However,it is not guaranteed that the initializations we pick are the optimized ones. To address this, I carry out a search box for global maximization.
ns_box <- rbind(
sigma_nu=c(0.005,0.05),
mu_h =c(-1,0),
phi = c(0.95,0.99),
sigma_eta = c(0.5,1),
G_0 = c(-2,2),
H_0 = c(-1,1)
)
stew(file=sprintf("box_eval-%d.rda",run_level),{
t.box <- system.time({
if.box <- foreach(i=1:ns_Nreps_global,
.packages='pomp',.combine=c) %dopar% mif2(if1[[1]],
params=apply(ns_box,1,function(x)runif(1,x)))
L.box <- foreach(i=1:ns_Nreps_global,
.packages='pomp',.combine=rbind) %dopar% {
logmeanexp(replicate(ns_Nreps_eval, logLik(pfilter(
ns.filt,params=coef(if.box[[i]]),Np=ns_Np))),
se=TRUE)
}
})
},seed=290860873,kind="L'Ecuyer")
r.box <- data.frame(logLik=L.box[,1],logLik_se=L.box[,2],
t(sapply(if.box,coef)))
if(run_level>1) write.table(r.box,file="ns_params.csv",
append=TRUE,col.names=FALSE,row.names=FALSE)

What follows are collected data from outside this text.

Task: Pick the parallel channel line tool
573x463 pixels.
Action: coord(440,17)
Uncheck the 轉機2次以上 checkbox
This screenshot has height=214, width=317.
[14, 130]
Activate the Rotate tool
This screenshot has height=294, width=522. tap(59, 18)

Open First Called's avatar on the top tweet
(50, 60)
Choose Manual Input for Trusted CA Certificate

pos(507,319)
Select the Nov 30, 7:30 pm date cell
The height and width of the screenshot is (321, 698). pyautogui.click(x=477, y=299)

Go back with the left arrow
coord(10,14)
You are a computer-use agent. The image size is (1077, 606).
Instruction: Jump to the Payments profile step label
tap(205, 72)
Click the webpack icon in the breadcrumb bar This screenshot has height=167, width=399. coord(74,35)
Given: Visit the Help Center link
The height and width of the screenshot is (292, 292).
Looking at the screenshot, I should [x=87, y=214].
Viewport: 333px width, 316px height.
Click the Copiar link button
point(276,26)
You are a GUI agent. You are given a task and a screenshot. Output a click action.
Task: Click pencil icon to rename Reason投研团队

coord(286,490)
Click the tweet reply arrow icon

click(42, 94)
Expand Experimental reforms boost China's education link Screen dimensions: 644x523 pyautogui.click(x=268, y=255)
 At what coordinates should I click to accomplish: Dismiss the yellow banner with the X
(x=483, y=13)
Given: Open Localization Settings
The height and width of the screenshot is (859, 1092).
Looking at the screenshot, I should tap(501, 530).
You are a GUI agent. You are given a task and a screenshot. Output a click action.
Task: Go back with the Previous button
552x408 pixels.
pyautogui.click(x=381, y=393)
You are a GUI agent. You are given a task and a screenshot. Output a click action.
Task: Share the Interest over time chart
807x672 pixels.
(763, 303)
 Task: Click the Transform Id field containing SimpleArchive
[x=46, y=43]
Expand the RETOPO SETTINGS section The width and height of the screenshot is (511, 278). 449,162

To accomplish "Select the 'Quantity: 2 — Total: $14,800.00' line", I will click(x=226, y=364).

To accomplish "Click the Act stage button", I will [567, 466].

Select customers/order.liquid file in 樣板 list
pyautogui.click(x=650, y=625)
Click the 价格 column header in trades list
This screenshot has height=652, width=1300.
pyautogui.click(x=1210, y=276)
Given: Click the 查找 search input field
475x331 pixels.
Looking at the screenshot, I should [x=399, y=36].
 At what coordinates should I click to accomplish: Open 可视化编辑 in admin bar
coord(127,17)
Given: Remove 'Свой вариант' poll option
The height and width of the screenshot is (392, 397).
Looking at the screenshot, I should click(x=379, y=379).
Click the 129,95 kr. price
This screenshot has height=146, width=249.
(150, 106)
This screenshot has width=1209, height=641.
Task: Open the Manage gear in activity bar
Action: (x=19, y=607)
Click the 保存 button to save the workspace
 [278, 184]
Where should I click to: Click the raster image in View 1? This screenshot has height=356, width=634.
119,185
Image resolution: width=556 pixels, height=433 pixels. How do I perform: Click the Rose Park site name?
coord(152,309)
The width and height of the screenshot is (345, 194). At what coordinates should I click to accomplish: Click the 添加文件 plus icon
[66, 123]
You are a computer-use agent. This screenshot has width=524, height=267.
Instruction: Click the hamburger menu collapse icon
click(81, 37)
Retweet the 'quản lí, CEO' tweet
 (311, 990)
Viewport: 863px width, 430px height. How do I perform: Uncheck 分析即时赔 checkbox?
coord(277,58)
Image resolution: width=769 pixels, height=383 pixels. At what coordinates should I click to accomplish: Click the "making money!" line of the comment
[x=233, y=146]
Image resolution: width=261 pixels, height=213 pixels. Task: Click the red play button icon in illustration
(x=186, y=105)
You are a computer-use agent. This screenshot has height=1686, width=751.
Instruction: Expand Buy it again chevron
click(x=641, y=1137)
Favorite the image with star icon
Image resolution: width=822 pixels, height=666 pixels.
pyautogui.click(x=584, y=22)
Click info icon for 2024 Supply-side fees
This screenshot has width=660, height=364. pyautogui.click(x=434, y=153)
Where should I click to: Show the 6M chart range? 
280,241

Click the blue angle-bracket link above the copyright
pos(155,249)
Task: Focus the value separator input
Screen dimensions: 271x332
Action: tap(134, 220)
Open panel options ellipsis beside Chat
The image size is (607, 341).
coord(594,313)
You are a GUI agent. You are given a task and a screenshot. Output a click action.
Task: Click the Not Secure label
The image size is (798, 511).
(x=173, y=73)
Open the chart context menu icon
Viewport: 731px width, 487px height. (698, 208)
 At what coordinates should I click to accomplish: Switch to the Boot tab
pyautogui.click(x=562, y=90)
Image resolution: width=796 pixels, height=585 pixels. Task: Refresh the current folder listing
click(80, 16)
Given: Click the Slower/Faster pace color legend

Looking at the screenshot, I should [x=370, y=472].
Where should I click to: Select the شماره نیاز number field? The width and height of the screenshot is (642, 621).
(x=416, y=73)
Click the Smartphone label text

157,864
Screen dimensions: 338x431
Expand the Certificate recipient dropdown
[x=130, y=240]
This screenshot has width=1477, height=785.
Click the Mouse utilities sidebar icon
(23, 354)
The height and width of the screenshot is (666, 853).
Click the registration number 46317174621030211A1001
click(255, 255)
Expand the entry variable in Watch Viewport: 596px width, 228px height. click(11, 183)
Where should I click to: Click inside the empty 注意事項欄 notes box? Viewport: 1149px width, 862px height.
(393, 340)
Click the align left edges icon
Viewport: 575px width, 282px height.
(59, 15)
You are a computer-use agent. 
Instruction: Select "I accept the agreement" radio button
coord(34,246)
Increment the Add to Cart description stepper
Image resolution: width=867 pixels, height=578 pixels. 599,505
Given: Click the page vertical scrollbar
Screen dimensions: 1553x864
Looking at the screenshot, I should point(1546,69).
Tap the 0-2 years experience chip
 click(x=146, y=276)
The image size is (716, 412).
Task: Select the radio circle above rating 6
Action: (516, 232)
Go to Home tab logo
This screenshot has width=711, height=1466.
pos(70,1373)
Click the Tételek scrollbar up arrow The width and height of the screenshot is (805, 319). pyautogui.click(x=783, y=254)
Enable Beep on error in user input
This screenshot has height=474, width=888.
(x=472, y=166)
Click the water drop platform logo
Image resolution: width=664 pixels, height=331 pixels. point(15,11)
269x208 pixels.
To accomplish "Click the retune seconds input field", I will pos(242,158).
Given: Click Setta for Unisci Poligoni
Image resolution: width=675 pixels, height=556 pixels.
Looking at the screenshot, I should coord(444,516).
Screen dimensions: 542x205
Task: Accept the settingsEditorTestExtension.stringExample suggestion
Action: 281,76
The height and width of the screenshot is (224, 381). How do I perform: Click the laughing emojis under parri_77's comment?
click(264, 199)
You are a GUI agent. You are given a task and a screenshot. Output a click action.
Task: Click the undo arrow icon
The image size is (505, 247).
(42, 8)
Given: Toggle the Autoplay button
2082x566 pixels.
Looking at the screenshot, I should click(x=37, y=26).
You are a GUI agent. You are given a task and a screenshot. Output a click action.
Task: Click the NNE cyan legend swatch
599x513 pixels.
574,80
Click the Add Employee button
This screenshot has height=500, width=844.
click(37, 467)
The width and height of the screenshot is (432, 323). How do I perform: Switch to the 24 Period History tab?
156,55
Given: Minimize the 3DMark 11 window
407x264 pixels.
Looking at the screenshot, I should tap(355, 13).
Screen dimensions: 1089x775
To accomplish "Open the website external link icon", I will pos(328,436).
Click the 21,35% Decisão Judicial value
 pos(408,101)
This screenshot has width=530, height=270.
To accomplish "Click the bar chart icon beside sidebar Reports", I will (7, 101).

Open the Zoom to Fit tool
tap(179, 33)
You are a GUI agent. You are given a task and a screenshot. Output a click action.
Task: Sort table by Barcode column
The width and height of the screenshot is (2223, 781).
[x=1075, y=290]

summary(r.box$logLik,digits=5)
## Min. 1st Qu. Median Mean 3rd Qu. Max.
## 6930 6962 6972 6978 6998 7021
We can see that the global max log-likelihood found by box method is 7021, which is larger than the max log-likelihood with our local search.
pairs(~logLik+log(sigma_nu)+mu_h+phi+sigma_eta+H_0,
data=subset(r.box,logLik>max(logLik)-10))
plot(if.box)
I see that all chains converge
First, I model the stock log-volatility using three different models: ARIMA, GARCH, and POMP. For each model, I determine the paramters which give the best fit on the data. I find that ARIMA(2,0,2), GARCH(1,1) gives the best fit on AAPL and ARIMA(1,0,1), GARCH(1,1) gives the best fit on GS. I also adapt Bret’o (2014)[3] to implement a POMP model. I see that neither ARIMA model nor GARCH model is able to explain all the correlations in the data but GARCH gives a better fit than ARIMA. And POMP is performing well on the data.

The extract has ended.